▸ **Records supplied**
[Start of Attachment]

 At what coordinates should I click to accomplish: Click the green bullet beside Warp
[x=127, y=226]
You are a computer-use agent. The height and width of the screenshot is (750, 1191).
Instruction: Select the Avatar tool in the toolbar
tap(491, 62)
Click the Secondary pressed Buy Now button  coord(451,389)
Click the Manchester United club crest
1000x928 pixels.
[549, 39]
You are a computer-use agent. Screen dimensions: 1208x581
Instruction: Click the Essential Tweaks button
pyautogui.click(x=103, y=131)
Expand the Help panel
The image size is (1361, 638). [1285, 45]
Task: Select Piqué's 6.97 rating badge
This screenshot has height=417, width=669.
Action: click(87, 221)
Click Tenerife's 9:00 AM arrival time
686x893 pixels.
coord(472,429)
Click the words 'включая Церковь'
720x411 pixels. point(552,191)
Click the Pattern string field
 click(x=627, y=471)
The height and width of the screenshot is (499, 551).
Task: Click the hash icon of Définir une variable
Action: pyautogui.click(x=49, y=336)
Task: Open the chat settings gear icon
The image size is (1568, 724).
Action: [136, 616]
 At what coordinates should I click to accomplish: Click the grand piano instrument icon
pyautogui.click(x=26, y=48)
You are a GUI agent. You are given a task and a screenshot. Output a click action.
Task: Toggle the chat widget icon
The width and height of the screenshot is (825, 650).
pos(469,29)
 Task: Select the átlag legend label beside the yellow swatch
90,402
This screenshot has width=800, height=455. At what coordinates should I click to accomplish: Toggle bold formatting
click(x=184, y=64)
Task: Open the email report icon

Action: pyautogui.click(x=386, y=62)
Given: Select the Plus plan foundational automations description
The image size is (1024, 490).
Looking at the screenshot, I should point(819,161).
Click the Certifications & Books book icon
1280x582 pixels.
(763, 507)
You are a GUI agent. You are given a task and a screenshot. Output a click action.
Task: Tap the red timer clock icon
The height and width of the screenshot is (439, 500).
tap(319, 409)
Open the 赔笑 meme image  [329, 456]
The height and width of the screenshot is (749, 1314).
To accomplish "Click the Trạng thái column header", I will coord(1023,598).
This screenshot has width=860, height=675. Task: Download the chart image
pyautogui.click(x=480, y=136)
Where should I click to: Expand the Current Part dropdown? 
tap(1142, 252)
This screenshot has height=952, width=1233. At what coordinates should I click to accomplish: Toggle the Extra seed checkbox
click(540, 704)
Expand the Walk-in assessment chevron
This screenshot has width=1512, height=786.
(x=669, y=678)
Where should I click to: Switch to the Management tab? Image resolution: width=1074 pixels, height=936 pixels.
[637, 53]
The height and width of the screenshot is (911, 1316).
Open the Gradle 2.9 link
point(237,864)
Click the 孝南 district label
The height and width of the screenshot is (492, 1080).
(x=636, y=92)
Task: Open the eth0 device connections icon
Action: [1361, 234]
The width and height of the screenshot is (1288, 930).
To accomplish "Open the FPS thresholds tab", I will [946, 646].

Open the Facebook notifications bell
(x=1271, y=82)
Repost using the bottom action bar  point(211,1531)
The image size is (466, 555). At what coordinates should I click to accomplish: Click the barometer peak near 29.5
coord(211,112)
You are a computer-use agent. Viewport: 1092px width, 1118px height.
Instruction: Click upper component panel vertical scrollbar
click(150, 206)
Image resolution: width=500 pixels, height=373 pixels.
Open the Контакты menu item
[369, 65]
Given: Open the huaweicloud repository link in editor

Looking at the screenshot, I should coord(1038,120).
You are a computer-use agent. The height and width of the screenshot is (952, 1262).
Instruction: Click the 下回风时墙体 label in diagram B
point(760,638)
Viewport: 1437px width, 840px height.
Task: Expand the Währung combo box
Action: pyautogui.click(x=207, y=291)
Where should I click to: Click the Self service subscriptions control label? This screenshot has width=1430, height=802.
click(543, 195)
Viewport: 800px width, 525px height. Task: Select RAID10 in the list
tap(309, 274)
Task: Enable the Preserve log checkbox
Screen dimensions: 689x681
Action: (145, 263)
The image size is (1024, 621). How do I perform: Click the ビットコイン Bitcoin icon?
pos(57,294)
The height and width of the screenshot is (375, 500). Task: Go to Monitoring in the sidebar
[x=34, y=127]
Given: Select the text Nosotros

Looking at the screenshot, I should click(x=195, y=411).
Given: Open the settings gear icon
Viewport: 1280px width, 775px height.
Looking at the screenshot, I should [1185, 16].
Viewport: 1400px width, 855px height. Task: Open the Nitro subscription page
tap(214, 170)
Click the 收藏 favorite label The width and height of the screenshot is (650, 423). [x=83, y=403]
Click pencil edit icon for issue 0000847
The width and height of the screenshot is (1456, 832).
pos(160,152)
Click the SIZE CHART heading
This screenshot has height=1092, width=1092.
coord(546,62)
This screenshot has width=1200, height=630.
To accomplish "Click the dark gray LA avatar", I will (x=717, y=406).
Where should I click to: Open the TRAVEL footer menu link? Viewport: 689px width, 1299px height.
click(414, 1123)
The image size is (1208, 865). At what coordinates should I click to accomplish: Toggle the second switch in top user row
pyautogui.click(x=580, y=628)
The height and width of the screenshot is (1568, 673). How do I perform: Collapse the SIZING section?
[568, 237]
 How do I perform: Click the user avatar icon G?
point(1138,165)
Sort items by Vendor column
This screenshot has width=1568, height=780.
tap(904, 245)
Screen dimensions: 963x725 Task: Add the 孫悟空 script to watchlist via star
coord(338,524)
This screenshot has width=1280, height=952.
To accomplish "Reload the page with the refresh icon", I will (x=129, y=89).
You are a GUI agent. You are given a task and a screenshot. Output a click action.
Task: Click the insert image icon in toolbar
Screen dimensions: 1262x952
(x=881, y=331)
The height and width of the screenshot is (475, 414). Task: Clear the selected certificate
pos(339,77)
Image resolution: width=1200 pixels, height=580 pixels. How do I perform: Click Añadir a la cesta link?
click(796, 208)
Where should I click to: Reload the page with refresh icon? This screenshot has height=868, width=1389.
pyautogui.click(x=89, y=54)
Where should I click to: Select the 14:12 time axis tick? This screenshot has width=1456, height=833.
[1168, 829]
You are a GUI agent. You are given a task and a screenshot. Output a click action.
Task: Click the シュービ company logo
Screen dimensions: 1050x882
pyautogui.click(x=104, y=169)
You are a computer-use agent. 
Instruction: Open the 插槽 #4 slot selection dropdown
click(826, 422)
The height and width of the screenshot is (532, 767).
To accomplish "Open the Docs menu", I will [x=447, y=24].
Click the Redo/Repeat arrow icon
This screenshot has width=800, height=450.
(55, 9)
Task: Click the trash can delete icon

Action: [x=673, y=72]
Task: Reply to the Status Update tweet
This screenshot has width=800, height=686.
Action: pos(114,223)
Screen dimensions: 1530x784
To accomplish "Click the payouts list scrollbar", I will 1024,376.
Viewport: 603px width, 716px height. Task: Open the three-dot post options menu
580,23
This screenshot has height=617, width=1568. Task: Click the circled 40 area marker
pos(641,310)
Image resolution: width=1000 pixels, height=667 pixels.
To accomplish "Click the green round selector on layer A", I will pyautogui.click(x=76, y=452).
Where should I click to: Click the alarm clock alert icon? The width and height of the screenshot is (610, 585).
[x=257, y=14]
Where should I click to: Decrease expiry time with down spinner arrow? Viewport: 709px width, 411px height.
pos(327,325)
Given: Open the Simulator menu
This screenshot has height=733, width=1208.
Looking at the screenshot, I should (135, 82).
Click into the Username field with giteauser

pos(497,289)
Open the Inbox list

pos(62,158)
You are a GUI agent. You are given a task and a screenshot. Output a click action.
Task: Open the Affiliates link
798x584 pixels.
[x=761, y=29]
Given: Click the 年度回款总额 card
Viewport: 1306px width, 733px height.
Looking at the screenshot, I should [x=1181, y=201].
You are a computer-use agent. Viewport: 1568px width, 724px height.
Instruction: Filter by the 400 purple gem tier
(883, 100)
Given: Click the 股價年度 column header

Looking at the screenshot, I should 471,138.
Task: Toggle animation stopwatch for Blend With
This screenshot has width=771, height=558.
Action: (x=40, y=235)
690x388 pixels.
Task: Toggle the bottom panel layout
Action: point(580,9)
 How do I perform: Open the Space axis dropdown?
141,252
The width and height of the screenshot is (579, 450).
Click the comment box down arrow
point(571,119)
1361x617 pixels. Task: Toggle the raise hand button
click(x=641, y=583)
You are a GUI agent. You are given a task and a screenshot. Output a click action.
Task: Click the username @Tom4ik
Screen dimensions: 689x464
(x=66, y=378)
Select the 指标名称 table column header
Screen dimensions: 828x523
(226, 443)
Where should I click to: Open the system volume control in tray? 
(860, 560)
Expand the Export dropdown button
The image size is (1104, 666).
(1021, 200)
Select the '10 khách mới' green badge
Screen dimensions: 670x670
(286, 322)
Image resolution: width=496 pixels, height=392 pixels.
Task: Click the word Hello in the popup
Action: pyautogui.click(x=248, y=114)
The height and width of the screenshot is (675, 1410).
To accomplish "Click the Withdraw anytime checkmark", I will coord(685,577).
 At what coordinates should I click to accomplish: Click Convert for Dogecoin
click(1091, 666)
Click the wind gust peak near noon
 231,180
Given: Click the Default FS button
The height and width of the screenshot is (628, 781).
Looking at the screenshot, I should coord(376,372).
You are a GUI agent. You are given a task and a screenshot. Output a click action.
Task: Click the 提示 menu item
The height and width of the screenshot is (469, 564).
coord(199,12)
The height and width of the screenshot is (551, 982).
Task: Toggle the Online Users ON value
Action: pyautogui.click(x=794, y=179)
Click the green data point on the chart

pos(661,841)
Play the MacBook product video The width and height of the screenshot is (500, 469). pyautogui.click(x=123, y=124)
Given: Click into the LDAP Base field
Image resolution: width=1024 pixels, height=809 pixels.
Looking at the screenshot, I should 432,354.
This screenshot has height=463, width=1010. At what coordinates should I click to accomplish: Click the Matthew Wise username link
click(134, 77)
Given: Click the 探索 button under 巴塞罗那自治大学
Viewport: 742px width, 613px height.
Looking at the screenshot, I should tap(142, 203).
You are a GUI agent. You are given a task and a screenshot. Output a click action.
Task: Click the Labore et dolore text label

[End of Attachment]

▸ **Try it**
Set down precisely the lines above between the line holding "Instruction: Select the" and the line holding "You are a computer-use agent. Screen", inclusive, and nothing beyond them.

▸ **Output**
Instruction: Select the Avatar tool in the toolbar
tap(491, 62)
Click the Secondary pressed Buy Now button  coord(451,389)
Click the Manchester United club crest
1000x928 pixels.
[549, 39]
You are a computer-use agent. Screen dimensions: 1208x581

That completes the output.